### Problem description
All lines in the records below from the line with "Click the 15.9 inch length value" through the line with "451x500 pixels." are to be given again exactly, both ends included; the pictures are to be left out.
*** Opening of Supplied material ***
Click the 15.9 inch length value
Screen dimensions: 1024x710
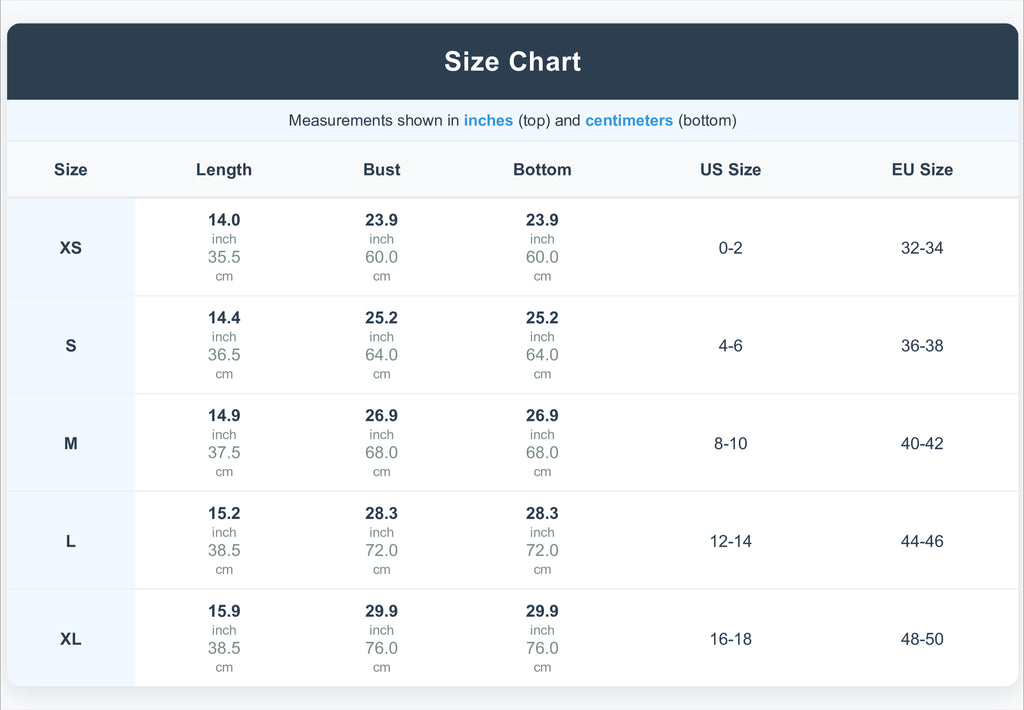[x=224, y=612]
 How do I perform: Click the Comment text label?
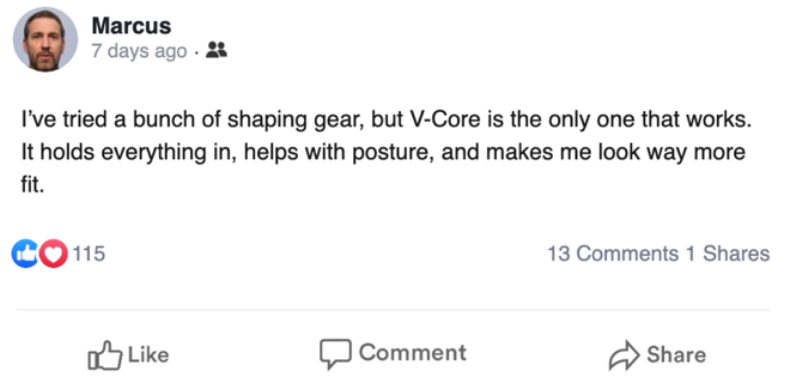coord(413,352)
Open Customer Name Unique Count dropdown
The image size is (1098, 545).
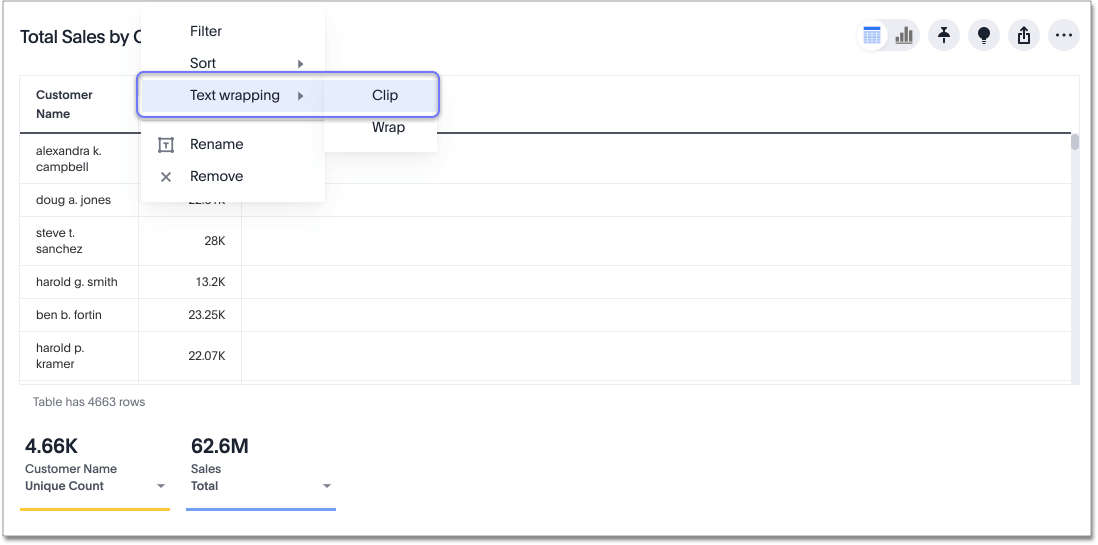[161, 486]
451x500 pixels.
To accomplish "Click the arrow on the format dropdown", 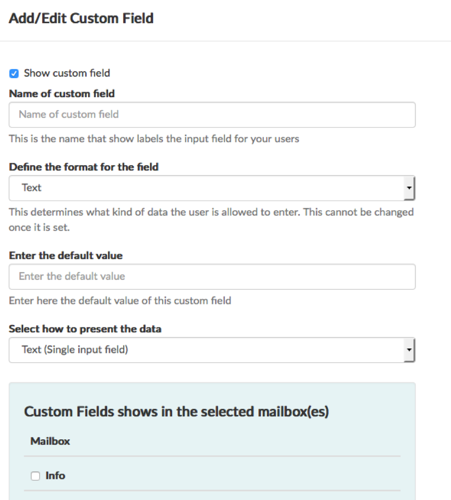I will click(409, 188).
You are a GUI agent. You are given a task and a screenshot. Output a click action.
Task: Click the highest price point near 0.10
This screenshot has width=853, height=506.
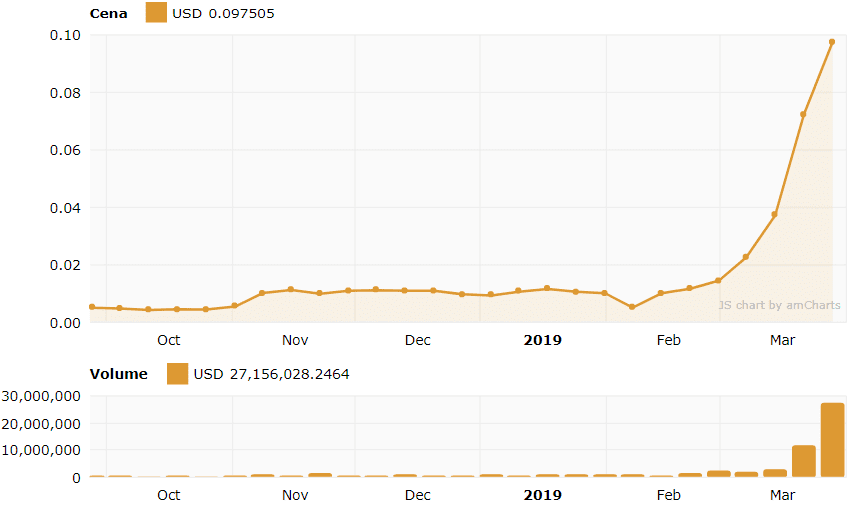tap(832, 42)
*** Close of Supplied material ***
*** Opening of Supplied material ***
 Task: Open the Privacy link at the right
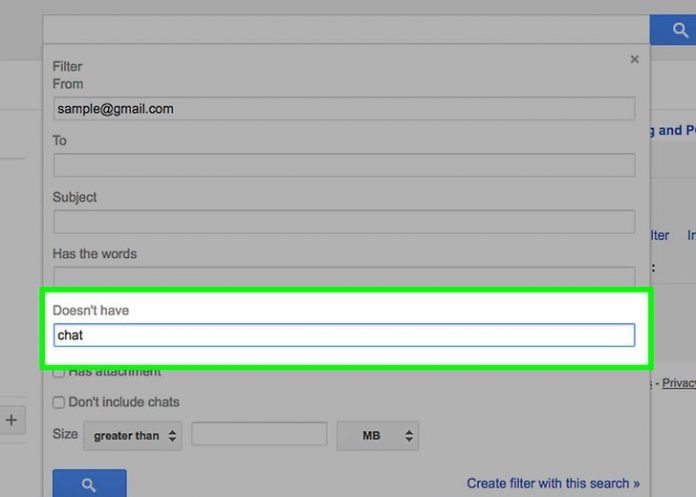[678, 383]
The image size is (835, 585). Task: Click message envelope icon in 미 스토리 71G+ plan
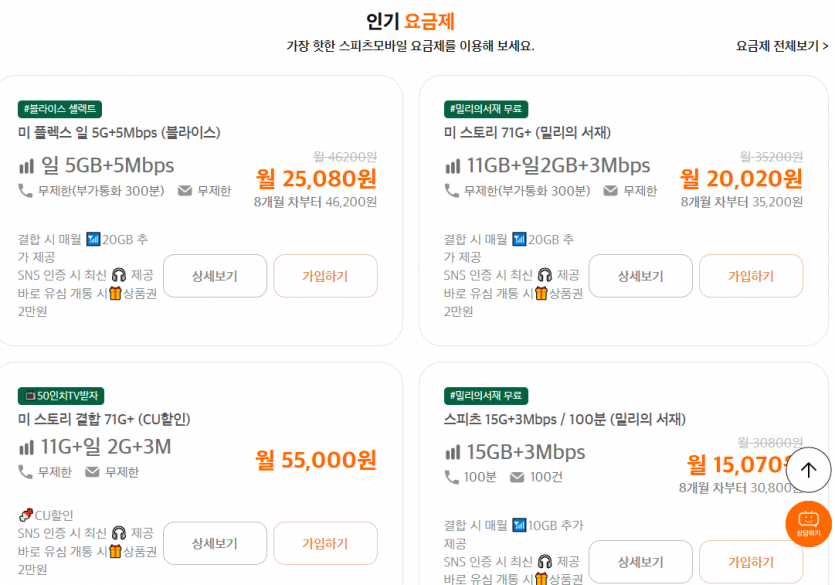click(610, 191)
*** Close of Supplied material ***
### Answer area
Click the 15.9 inch length value
Screen dimensions: 1024x710
[x=224, y=612]
 How do I perform: Click the Comment text label?
coord(413,352)
Open Customer Name Unique Count dropdown
The image size is (1098, 545).
[161, 486]
451x500 pixels.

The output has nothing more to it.